__Extract provided__
Lee este artículo en español
My dear brothers and sisters in Christ,
“Listen, O my son, to the precepts of thy master, and incline the ear of thy heart, and cheerfully receive and faithfully execute the admonitions of thy loving Father.” These are the iconic first words of the Rule of St. Benedict, the father of western monasticism.
As we celebrate his feast next month, and Father’s Day this month, I want us to contemplate some of his timeless wisdom on the vocation of fatherhood.
We need to begin with what the Church teaches us about this beautiful calling. The Catechism of the Catholic Church states, “The divine fatherhood is the source of human fatherhood” (2214). In those moments of joy, when a father helps his child take his or her first steps, runs after children in the yard and accompanies a daughter down the aisle at a wedding — or religious consecration! — a father is treading the steps that have already been taken by our loving Creator.
A father is, in many ways, one of the first reminders of the God who cares deeply for us as his children. He advocates for us and offers up his daily comfort for our fulfillment. He walks this challenging road not only to endure suffering, but to overcome it, to be purified by it like God’s own son.
St. Benedict was writing about the spiritual headship that abbots pledge themselves to each day. Even though they have many children, St. Benedict instructed them to adapt to each monk under his care, “to one gentleness of speech, to another by reproofs, and to still another by entreaties, to each one according to his bent and understanding” (II).

__Extracted data__
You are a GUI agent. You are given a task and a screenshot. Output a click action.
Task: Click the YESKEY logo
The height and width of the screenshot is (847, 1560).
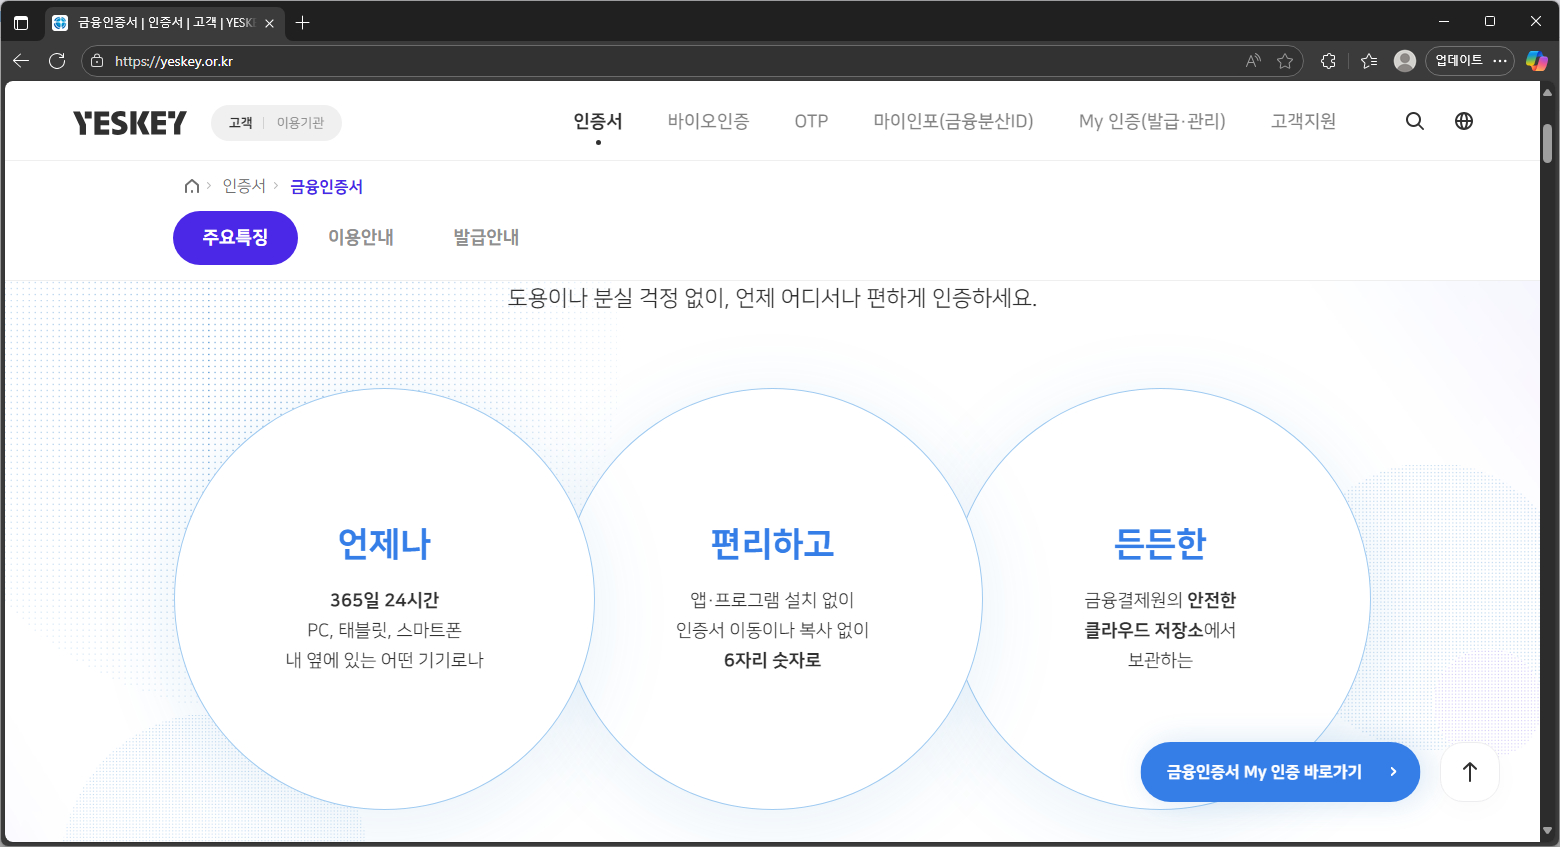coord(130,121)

* * *

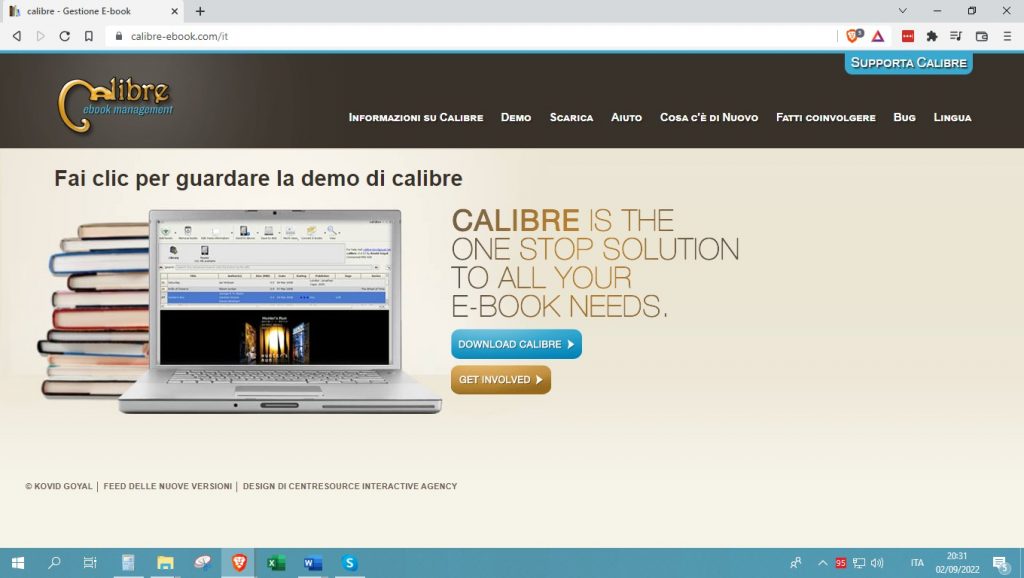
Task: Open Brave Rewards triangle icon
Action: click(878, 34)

__Work instructions__
Extend the letter on fatherhood, starting after its final sentence. The records have nothing to do with the letter on fatherhood.

__Response to this task__
This is the reality of fatherhood. We all have our own tendencies to excel or fall short in certain ways. But that doesn’t change the relationship that we have to our fathers, especially not God. He loves us, despite our flaws, by the fact that he has chosen to be spiritually responsible for us, and that he brought us into existence.
St. Benedict described rightly ordered, God-centered headship as the balance between “the severity of the master and the loving affection of a father” (II). Like a shepherd, he calls his father to bring home his sheep “on his sacred shoulders” (XXVII). How blessed are we to be honored to participate in God’s calling to bear truth and the banner of Christ the King boldly into the lives of his most beloved children!
I pray that all fathers this month, including our spiritual fathers who share the same responsibility, might be strengthened in their vocation to love their families more deeply and profoundly, so that they might honor their Father in heaven by the witness they give to those who look to them for understanding.